Exercise requirements:
Find the line containing "Screen dimensions: 1366x728" in the entries; transcribe it and all remaining lines through the end, exactly as they appear, but not the pictures.

Data supplied:

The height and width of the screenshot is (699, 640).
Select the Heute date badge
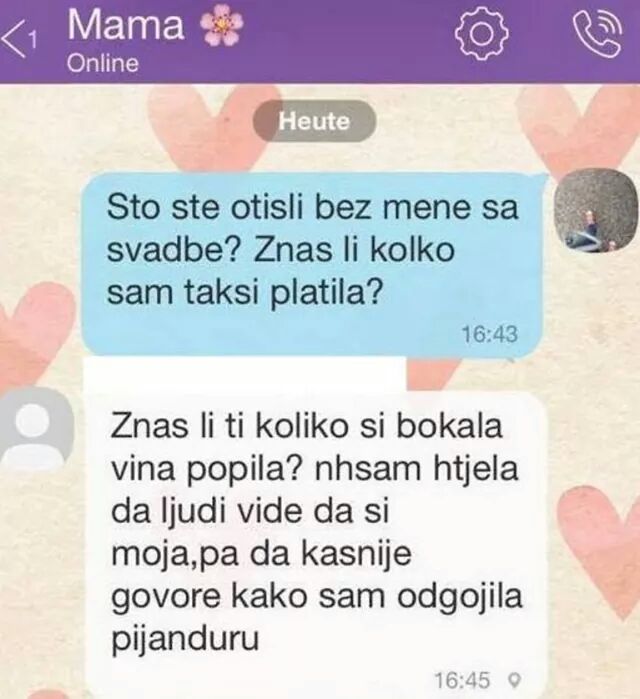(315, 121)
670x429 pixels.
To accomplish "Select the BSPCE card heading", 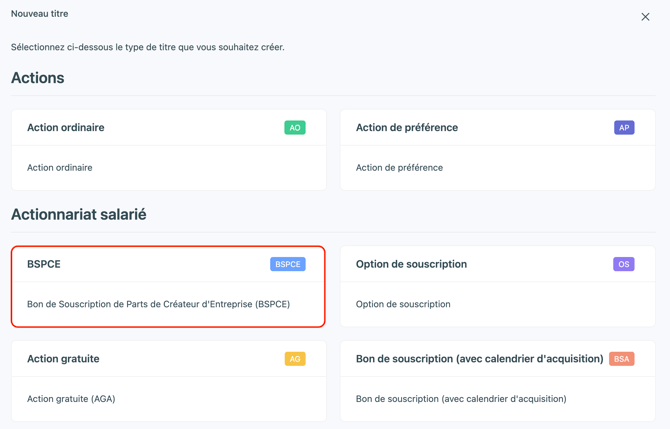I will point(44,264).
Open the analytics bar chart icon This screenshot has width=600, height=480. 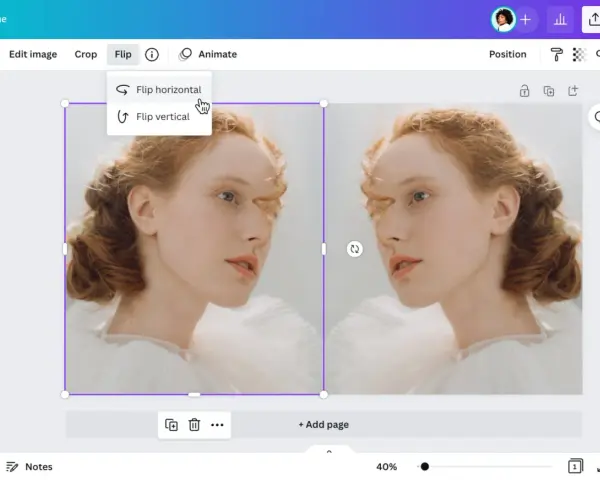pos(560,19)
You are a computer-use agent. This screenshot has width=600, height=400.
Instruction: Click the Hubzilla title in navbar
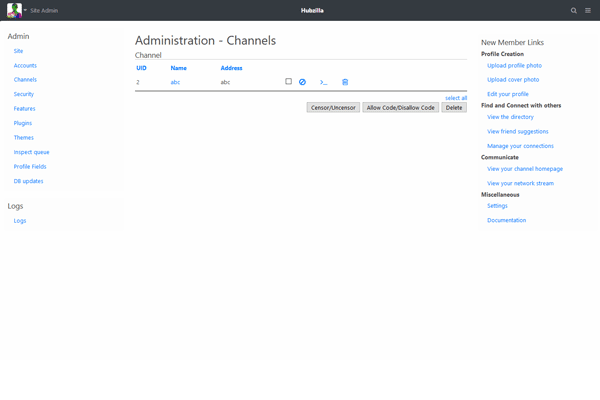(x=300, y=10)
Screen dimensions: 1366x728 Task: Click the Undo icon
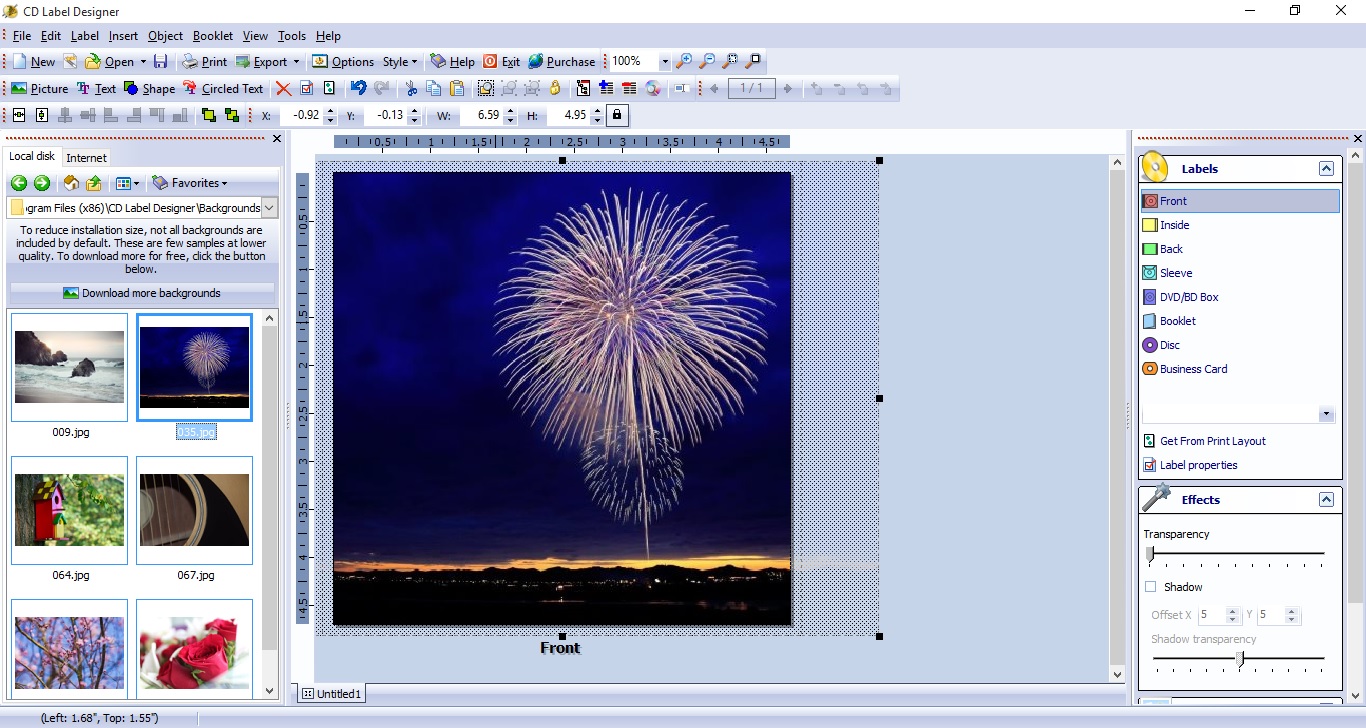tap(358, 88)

Solved problem:
Screen dimensions: 1366x728 Task: Click the Undo icon
tap(358, 88)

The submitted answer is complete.